**What needs to be done:** Go through the data below. Pull out every line that has the word "photo".

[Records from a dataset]
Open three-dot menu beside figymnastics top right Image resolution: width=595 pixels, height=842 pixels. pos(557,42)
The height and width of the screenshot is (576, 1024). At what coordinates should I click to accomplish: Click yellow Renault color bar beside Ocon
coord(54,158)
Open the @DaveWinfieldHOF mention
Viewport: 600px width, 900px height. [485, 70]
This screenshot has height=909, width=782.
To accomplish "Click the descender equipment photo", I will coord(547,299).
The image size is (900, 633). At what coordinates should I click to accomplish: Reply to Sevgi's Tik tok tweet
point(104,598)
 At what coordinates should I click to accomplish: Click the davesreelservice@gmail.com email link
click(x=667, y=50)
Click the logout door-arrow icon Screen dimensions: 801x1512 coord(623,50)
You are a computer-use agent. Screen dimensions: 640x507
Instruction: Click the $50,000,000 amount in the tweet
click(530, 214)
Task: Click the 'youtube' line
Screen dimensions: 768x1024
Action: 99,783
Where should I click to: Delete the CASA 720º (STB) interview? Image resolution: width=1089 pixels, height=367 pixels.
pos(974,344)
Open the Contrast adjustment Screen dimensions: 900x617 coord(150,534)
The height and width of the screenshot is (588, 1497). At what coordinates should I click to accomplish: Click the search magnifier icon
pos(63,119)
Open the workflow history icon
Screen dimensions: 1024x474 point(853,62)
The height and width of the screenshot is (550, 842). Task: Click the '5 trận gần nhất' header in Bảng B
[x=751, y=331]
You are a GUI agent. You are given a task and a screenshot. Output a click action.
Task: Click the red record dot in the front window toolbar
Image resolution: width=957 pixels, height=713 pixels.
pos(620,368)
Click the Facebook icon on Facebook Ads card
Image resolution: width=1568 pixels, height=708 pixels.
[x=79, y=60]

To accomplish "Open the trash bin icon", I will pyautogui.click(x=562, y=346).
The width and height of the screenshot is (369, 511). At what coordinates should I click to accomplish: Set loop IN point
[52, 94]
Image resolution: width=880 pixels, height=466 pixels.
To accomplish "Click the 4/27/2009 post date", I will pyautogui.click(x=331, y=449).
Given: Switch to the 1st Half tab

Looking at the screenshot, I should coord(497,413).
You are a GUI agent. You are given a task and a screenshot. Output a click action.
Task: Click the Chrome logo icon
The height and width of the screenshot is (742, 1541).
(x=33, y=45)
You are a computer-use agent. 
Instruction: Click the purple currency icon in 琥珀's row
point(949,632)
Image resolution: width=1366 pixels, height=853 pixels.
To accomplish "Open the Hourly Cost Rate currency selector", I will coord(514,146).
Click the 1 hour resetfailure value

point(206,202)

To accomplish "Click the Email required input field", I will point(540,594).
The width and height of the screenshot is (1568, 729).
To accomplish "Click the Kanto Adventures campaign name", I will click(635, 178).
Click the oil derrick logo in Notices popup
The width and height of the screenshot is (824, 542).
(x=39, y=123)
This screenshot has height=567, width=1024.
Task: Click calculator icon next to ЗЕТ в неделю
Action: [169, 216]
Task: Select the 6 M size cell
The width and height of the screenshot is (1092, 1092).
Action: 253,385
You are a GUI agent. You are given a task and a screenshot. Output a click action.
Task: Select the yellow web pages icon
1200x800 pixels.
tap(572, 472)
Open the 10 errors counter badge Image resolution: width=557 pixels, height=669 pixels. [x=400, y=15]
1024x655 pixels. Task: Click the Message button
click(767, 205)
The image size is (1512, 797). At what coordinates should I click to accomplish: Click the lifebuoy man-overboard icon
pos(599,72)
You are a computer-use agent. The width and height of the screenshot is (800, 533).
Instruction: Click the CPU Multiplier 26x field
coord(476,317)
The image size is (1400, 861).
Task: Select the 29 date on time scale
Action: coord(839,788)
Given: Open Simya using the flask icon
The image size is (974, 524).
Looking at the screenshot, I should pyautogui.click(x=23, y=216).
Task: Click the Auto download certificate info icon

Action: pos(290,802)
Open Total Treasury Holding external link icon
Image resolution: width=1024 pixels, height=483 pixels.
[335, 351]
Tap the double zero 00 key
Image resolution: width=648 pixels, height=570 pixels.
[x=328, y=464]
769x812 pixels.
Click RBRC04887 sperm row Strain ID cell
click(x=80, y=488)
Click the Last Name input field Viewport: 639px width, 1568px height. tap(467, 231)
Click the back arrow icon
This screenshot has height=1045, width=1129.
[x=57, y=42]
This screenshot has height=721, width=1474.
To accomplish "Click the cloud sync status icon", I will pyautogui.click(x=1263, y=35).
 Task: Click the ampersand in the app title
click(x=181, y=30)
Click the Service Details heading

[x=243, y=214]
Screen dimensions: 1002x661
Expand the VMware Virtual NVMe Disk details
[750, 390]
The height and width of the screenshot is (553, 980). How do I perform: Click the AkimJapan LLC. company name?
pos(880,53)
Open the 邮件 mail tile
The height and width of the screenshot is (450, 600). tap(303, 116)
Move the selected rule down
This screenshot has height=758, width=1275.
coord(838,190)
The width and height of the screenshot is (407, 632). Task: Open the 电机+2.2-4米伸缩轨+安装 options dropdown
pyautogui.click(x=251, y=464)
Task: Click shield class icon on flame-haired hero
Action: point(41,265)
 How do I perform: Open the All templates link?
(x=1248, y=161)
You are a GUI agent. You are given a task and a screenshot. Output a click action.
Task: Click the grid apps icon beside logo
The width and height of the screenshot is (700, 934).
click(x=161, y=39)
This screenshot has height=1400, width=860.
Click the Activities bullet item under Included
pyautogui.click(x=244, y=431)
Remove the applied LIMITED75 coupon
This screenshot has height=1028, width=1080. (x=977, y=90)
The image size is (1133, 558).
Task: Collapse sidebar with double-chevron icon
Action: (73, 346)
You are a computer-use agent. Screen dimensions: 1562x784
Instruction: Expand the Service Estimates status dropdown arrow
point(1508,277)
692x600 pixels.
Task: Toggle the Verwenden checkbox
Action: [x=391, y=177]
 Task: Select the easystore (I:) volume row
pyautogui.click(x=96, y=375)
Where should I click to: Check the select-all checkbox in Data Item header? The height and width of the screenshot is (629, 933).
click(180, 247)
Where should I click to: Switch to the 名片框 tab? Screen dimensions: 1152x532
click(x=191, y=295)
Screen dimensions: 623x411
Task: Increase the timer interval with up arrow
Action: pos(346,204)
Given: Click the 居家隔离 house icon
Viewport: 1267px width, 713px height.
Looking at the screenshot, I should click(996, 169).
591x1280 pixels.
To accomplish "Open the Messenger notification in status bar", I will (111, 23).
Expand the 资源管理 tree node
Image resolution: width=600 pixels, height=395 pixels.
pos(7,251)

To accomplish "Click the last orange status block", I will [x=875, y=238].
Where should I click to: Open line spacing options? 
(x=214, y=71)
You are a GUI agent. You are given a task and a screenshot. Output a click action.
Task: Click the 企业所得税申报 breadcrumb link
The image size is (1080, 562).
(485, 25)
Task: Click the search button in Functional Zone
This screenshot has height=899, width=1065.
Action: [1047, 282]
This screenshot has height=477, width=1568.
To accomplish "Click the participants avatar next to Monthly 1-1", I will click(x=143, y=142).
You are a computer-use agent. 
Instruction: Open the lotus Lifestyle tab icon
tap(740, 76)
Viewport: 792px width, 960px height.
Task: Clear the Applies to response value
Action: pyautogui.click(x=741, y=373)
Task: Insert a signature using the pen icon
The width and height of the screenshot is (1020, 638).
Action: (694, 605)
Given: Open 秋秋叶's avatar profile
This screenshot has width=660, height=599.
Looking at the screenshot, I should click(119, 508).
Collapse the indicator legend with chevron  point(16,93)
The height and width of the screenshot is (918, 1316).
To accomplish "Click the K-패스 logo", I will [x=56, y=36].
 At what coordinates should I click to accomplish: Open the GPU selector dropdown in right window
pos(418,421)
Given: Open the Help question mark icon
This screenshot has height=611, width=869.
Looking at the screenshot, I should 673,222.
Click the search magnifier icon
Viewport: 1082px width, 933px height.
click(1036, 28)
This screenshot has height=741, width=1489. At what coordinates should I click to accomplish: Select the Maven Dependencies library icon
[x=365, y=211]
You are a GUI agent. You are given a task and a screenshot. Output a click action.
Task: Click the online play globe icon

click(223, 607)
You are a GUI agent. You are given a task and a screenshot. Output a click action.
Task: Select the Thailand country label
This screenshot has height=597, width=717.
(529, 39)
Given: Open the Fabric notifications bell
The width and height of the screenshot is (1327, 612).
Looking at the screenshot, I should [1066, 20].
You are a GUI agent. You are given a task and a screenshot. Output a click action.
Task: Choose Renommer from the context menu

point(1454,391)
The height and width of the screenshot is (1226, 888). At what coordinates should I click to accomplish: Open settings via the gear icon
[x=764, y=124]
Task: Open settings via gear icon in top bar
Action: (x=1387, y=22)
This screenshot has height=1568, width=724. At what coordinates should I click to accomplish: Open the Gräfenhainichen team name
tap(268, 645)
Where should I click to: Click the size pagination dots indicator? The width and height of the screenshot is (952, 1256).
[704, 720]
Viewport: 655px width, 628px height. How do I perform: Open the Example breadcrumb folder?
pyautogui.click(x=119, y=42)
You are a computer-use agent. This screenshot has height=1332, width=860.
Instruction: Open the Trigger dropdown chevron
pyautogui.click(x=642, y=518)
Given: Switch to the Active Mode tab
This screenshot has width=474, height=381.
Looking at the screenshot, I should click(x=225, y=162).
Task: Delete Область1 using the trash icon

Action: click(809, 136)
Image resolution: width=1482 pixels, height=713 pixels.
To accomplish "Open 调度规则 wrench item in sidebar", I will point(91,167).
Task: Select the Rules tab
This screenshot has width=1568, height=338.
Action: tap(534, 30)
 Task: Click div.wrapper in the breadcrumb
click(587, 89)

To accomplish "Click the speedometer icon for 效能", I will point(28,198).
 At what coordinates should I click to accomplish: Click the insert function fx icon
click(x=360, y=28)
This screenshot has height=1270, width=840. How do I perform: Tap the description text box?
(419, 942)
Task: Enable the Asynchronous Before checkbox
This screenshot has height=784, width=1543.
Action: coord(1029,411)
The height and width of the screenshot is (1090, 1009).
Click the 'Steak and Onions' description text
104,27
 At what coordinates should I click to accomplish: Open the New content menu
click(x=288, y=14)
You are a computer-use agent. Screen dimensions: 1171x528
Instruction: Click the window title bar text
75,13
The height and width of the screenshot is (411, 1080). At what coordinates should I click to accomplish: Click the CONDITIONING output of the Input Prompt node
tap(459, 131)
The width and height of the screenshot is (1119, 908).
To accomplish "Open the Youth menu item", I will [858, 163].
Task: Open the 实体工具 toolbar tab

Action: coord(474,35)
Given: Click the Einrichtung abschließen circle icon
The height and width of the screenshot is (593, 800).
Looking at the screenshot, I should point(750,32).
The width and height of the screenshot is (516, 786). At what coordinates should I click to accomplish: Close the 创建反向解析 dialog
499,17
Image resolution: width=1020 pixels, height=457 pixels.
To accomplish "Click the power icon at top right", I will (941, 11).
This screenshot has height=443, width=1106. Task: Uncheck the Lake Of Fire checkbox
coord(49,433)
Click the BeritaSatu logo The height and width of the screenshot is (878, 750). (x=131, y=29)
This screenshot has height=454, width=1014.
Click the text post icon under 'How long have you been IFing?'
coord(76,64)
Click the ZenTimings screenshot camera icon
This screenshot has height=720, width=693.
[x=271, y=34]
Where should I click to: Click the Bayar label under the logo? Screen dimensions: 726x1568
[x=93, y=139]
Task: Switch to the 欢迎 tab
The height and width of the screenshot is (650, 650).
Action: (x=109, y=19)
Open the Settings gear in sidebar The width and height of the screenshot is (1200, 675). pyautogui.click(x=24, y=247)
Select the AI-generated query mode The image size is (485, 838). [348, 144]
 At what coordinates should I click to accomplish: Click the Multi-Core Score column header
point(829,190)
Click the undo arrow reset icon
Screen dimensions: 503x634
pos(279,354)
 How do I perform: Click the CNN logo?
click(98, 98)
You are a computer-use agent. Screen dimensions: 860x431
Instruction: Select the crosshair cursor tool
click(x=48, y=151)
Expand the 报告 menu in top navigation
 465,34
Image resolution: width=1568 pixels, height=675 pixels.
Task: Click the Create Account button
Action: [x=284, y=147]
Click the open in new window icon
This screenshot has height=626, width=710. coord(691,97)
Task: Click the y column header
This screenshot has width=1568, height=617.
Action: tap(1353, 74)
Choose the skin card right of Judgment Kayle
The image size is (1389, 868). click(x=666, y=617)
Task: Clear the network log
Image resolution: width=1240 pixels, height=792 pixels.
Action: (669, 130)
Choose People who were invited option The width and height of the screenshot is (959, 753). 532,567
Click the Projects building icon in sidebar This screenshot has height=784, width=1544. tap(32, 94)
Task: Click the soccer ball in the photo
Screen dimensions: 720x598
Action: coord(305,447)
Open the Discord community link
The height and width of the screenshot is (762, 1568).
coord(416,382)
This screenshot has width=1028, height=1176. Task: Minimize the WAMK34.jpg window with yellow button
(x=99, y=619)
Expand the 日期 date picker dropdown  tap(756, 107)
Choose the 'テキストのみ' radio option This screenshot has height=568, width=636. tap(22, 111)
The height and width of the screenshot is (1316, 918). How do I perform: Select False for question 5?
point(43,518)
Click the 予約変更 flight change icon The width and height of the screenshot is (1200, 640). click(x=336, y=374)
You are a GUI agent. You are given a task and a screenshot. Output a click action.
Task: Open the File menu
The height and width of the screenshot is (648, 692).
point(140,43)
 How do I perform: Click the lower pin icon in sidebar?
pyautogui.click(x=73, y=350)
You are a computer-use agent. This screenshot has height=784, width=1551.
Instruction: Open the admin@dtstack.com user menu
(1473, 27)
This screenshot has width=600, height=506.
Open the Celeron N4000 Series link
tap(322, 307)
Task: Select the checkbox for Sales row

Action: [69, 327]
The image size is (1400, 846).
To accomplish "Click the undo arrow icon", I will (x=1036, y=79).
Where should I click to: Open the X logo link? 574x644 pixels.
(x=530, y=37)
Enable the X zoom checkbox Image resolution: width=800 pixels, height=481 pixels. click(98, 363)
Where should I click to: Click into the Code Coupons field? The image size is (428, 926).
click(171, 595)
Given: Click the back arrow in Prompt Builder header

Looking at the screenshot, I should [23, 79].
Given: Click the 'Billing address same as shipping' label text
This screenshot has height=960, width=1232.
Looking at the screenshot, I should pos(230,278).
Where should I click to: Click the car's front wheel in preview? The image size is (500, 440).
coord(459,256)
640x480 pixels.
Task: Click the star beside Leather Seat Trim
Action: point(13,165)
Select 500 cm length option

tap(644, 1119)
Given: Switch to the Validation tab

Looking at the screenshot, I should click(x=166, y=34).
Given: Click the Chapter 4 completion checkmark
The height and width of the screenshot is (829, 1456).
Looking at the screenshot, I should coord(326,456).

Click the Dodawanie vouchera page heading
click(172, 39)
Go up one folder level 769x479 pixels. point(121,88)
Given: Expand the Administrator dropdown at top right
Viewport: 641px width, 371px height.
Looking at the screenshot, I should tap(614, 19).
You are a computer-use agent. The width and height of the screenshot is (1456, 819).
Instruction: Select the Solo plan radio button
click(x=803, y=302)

**Answer for the task:**
To accomplish "Click the descender equipment photo", I will coord(547,299).
Task: Click the soccer ball in the photo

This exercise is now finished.